- _EXERCISE INSTRUCTIONS_: In the records below, find the line containing "Image resolution: width=1024" and the line containing "the pink circle". Give again exactly those lines and every line between them, omitting the pictures.

- _THE RECORDS_:
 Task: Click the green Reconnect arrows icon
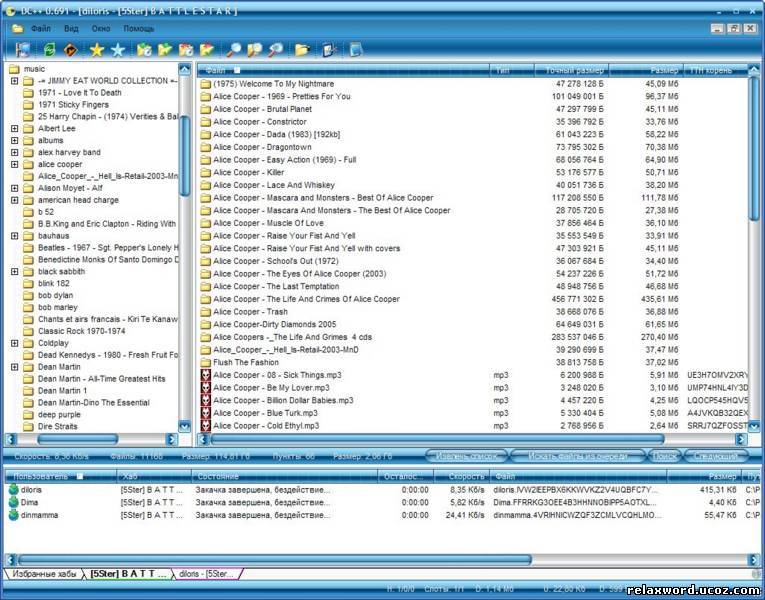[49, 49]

---

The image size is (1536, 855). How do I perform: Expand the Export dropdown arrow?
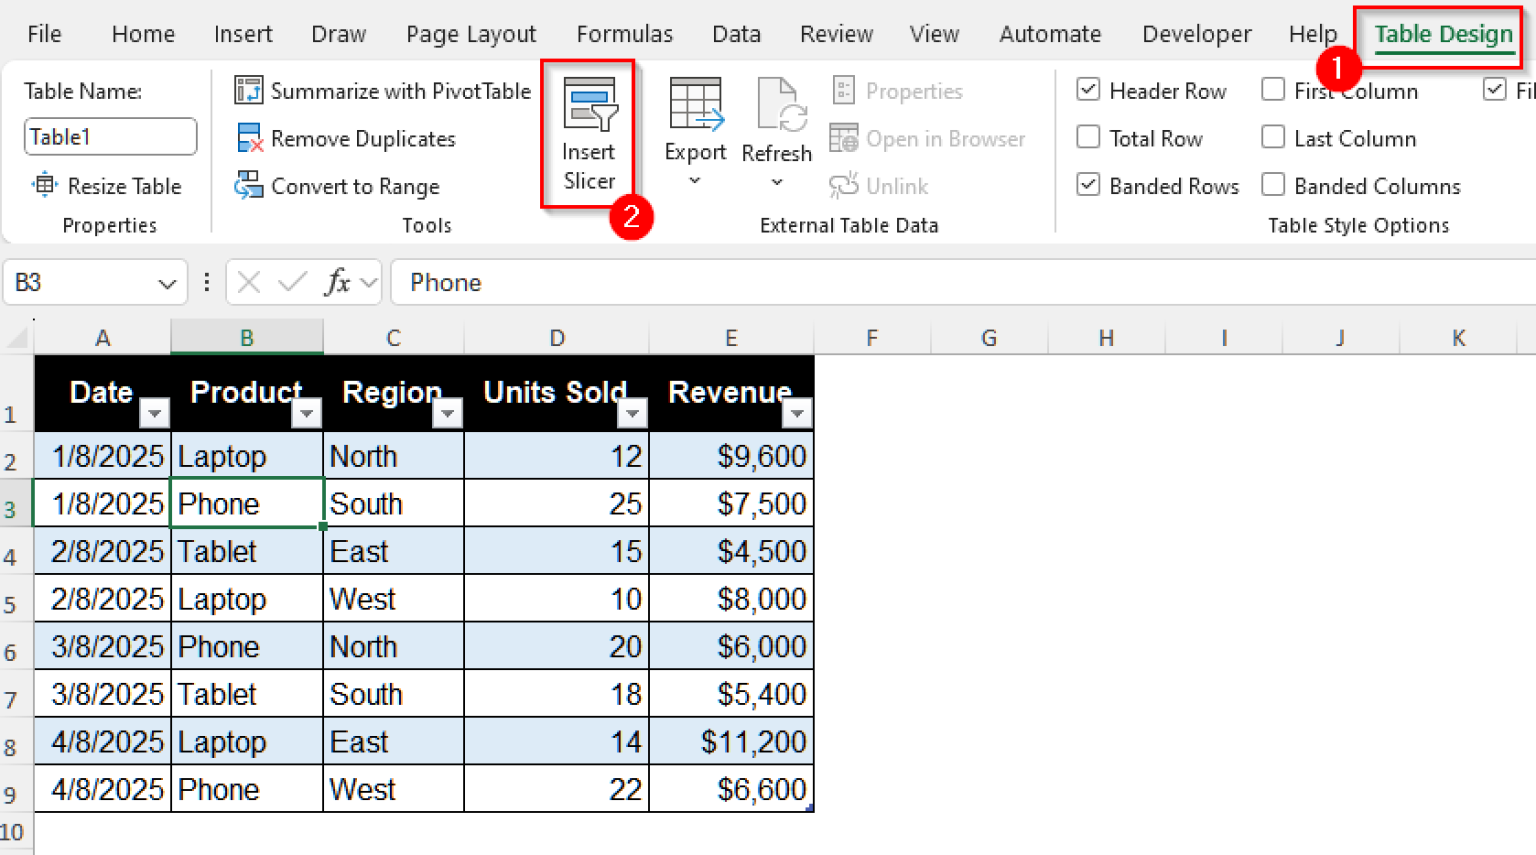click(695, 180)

--

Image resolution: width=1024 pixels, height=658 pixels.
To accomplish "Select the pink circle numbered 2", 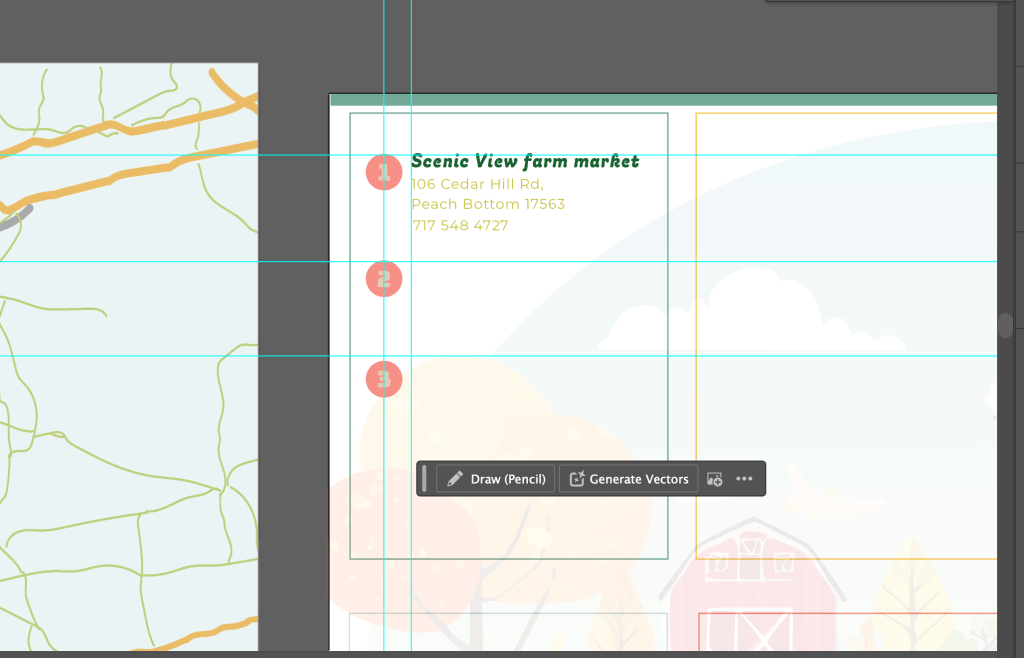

- _EXERCISE RESULT_:
Image resolution: width=1024 pixels, height=658 pixels.
To accomplish "Select the pink circle numbered 2", 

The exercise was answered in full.